Innovative: A Word for the WriTeen
An E-Zine for Teens who Write and Those who Support Them
Edited by Gabrielle Linnell
The Driver's Manual to Publication, Part III of VI:
Writing and Publishing "Medium"
by Gabrielle Linnell
Please realize, dear teens and teens-at-heart and in-betweens, that this is a highly condensed way of planning your way to publication. Supplement your writing education with magazines, blogs and books. Music like Natasha Bedingfield's "Unwritten" helps too (anyone else have any good writing theme songs?)
So, you've published between four and ten "small clips." Good for you! Don't congratulate yourself too much! Move on (how?)! I will tell you.
Briefly re-evaluate what your targets are. Are you heading, like Joaquin Jalapeno from last week, for travel zines? Realize where you want to establish yourself. That way, you don't find yourself mindlessly submitting to Freaks on Fire when you really wanted to focus on the purist pyromaniac audience. Because the difference between small and medium markets isn't huge (haha!), the tools for researching and planning are similar and won't be explored in any more depth.

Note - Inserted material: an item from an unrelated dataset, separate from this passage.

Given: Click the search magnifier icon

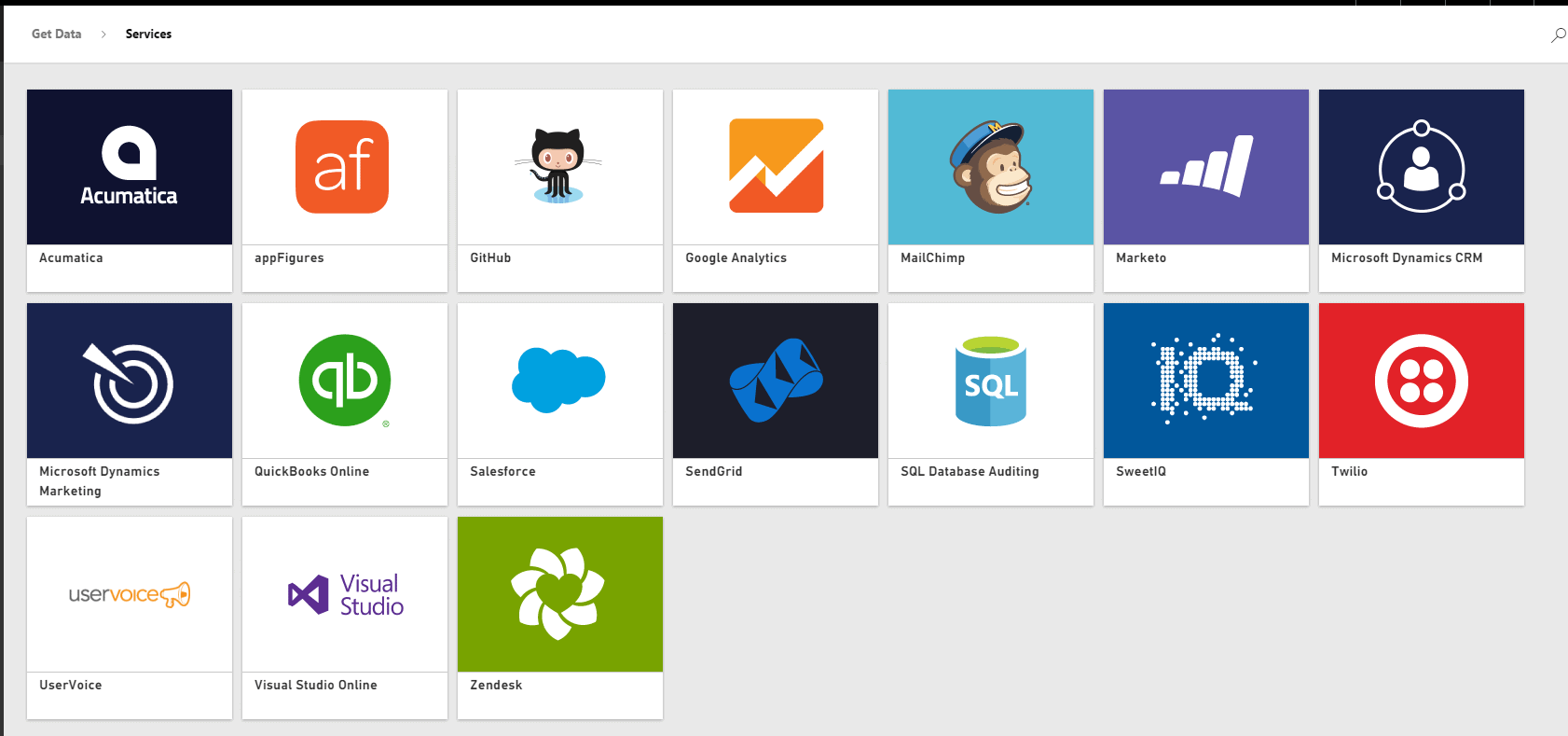Looking at the screenshot, I should [1558, 35].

Directions. Instead of setting a finalistic goal like "I will publish five medium clips before submitting to Vogue," focus on a submission-time-constrained deadline like "I will submit ten stories in three months to X, Y, Z and more magazines." Medium markets, which are well-known online/nonpaying markets as well as small paying markets, are worth being faithful to. Never leave them.
While submitting to these "medium" markets, always remain professional, punctual and a Spellcheck god. Your potential audience will probably know what they are reading about, and therefore you must raise your own bar. While outlining your targeted markets, allow a bit more time per each submission for proofreading and editing. Then use it.
You begin to get paid in this stage of your writing career. If you have to sign a W2 (in the USA) or any kind of tax form to get paid, please notify your editor that you are underage. This clarifies any potential weirdness with signatures. Contracts are also likely to get involved-- don't be scared! Just fill in the blanks and make a photocopy for your records. You probably will never need it again.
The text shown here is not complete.